For first-time organizers like Olsen, the trip was a jarring firsthand experience with the conditions many refugees experience before even arriving in the United States.
“The first night on the train, I was freezing and had one piece of bread the whole day,” he said. “It was so physically and mentally taxing. It really takes a toll.”
#GIVEMATEOBACK
Upon arriving in Tijuana, the Pueblo Sin Fronteras caravan had 37 members who turned themselves into border control authorities to seek asylum in the United States.
Among the asylum-seekers were a young El Salvadoran father, Jose, and his infant son Mateo. At the processing station in San Diego, Jose was pressured by ICE agents into giving up custody of Mateo, ostensibly due to lack of proof of relationship.
According to Olsen, their paperwork was sound, and the separation of families is an increasingly common scare tactic used by border agents. Mateo and three older children separated from their fathers were taken to foster care, and Olsen was the first to see the fathers afterward.
“It was a really emotional moment,” Olsen said. “Whenever you hear about things like this, it’s meant as a deterrent for immigrant communities.”
Since the separation, Olsen has helped launch a viral campaign to reunite Mateo and Jose that has drawn the attention of major advocacy groups and lawmakers.
Using the hashtag #GiveMateoBack, Olsen has recruited allies at Amnesty International, immigration law nonprofit Al Otro Lado, Change.org, and from within Congress — most notably Sen. Kamala Harris of California, Rep. Pramila Jayapal (C’86) of Washington, and members of the Congressional Women’s Working Group on Immigration Reform.
Thus far, the movement has secured pro bono counsel for Jose, and another father has been released on bond.

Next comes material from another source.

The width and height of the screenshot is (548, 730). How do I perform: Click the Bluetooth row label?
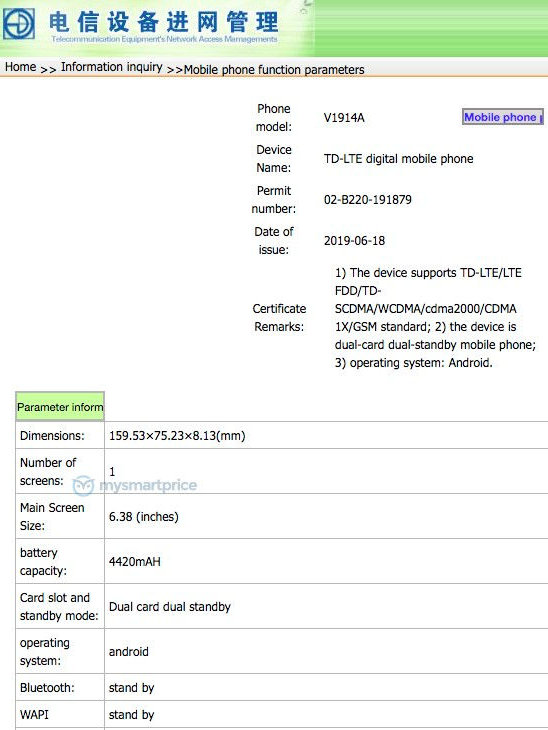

The families likely face a long legal battle, but Olsen is optimistic that the public attention garnered by #GiveMateoBack will help their cause.
“While we are happy to see the amount of public attention the issue of family separation has garnered, we are appalled that the Department of Homeland Security has done nothing to address or denounce the practice,” Olsen said. “#GiveMateoBack won’t end until Mateo, Jose, and all unlawfully-separated families are reunited.”
RETURN TO THE HILLTOP
Olsen got back in touch with Lifshey after returning to Philadelphia last fall. Upon hearing his former student’s story, Lifshey invited him to guest lecture in two classes on the literature, film and music of Central America and Mexico.
“This is what education has to be about — what true education is,” Lifshey said. “When Lenny returned to Georgetown and shared his narratives and his knowledge with us, he taught me as well as my current students, and a professor could hope for nothing more than that. I am extremely proud of him.”
Olsen was grateful for the opportunity to share his story with students.
“It was a huge honor to be there, especially because the students were so curious about my experience,” he said. “I hope some of them are motivated to get out and make a difference.”
Olsen plans to assist on another caravan before attending Northeastern University School of Law on a public interest scholarship in the fall. His experiences over the last year helped solidify his interest in applying legal knowledge to policy change.
“I want to motivate and rally people to change the system towards one that doesn’t victimize migrants.” Olsen said.